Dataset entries
┏━━

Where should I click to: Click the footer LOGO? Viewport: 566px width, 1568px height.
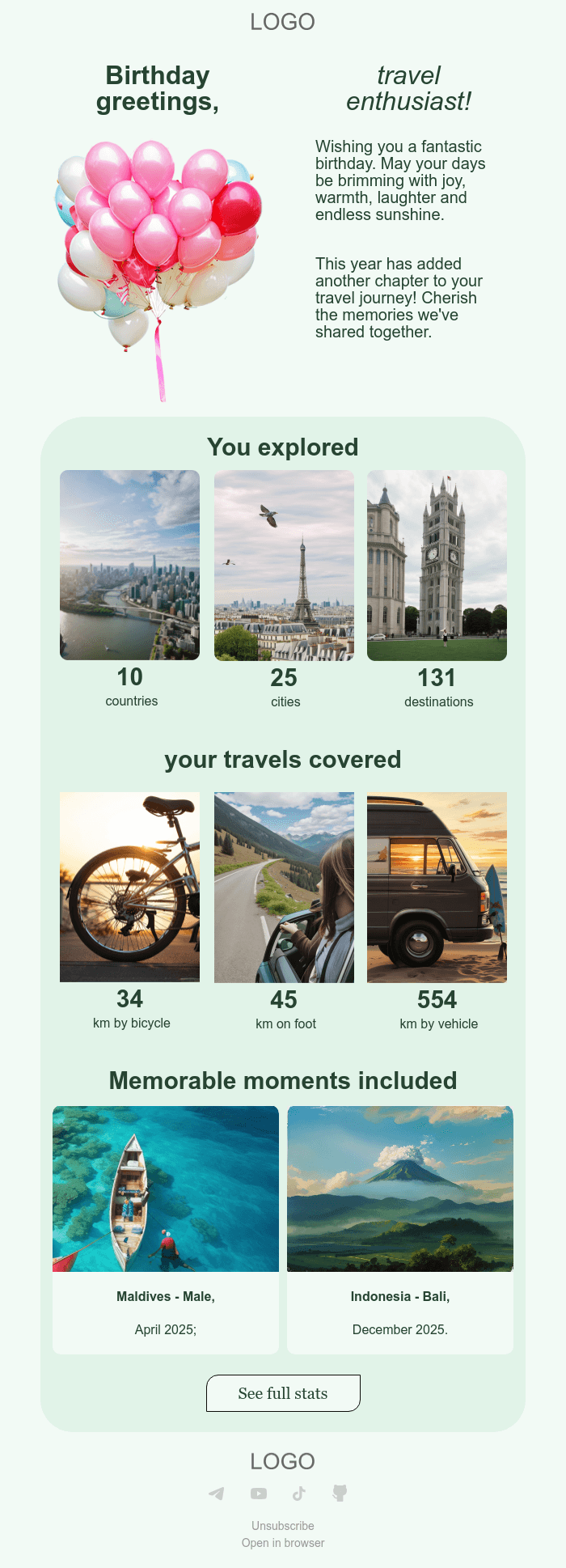[283, 1461]
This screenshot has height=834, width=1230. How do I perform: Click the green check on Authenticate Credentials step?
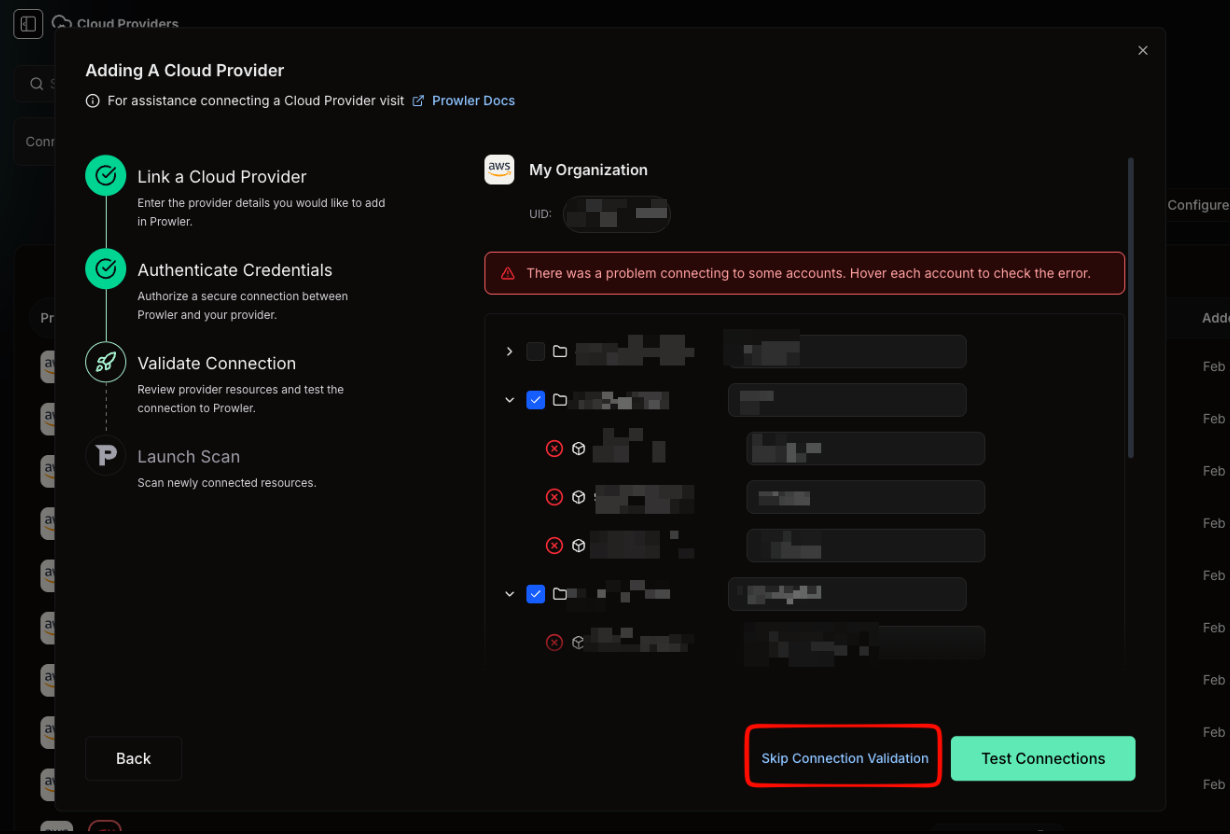[105, 268]
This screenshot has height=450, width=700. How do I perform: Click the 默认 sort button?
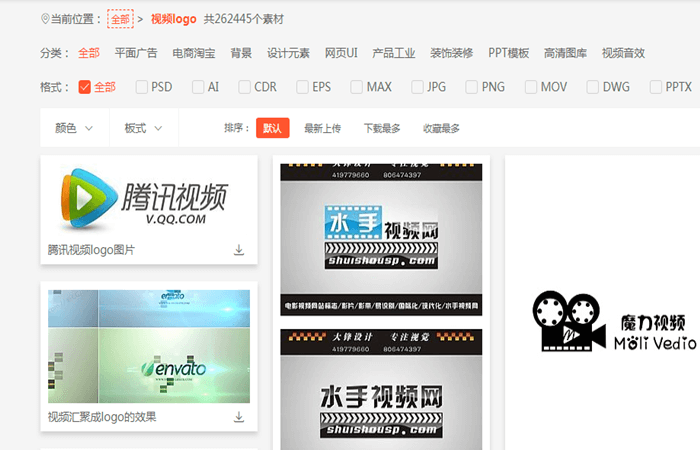(x=272, y=128)
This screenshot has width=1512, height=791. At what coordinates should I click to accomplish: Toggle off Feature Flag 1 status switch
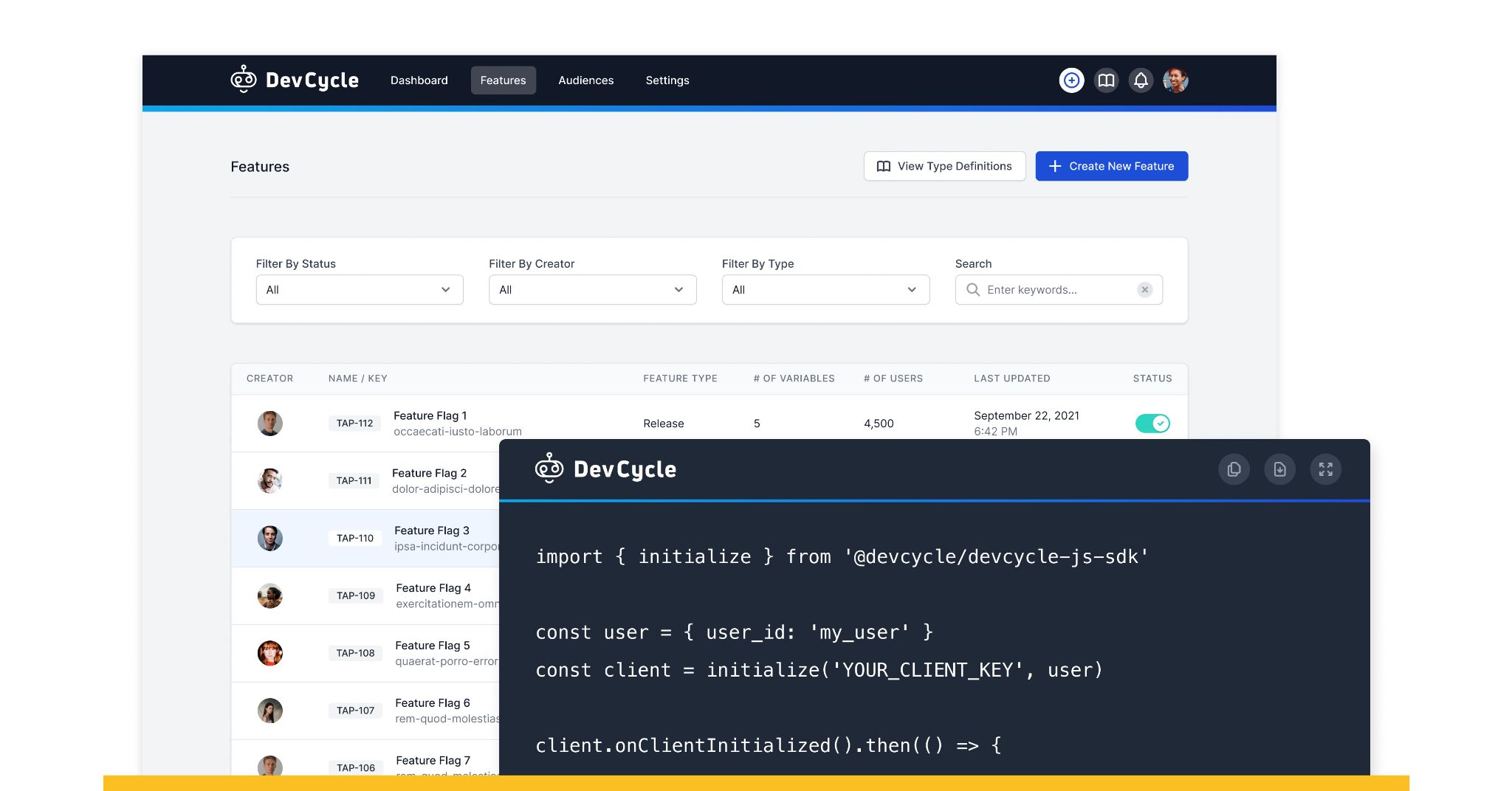pos(1152,424)

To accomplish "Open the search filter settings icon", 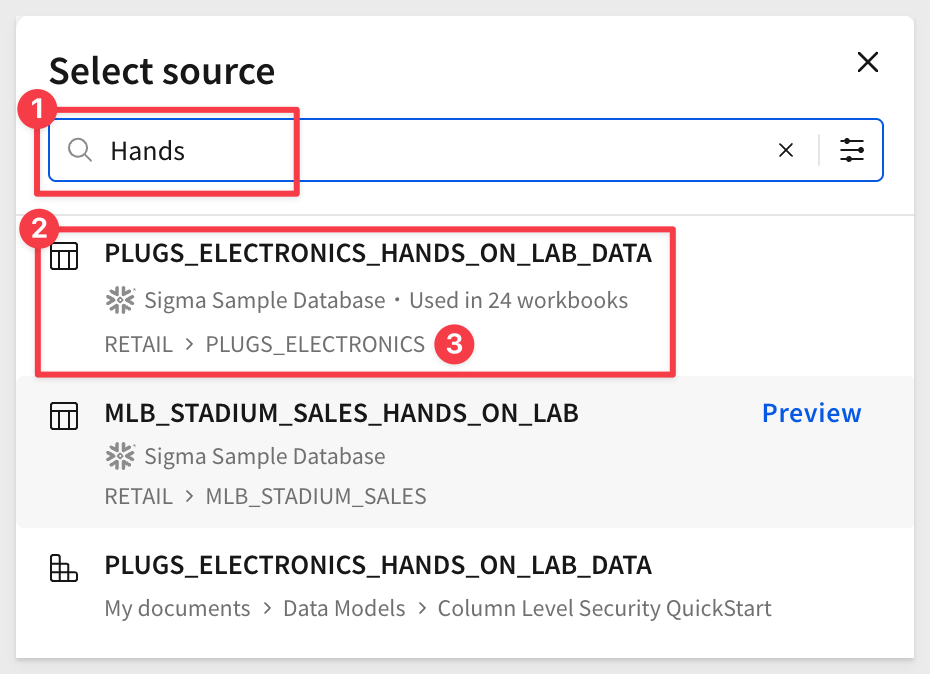I will [x=852, y=150].
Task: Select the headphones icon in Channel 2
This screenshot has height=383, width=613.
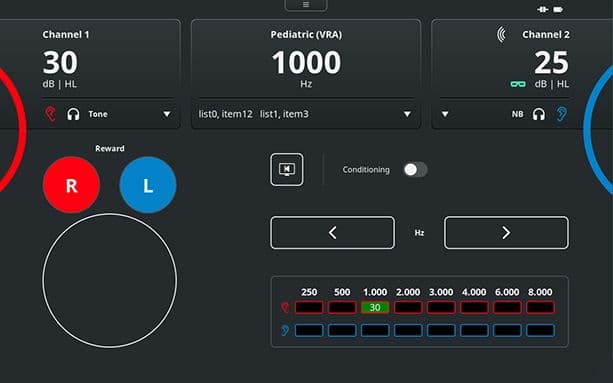Action: 539,114
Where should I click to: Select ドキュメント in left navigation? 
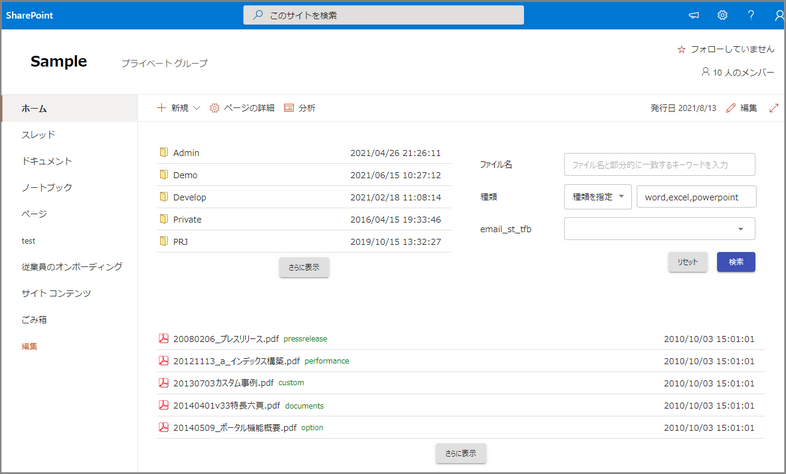[x=47, y=161]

┗━━

▸ WHAT IS EXPECTED
Take the line containing "Task: Select the headphones icon in Channel 2" and every line after it through the end of the data, and write them out exactly, with no pictures.

▸ FINAL ANSWER
Task: Select the headphones icon in Channel 2
This screenshot has height=383, width=613.
Action: 539,114
Where should I click to: Select ドキュメント in left navigation? 
[x=47, y=161]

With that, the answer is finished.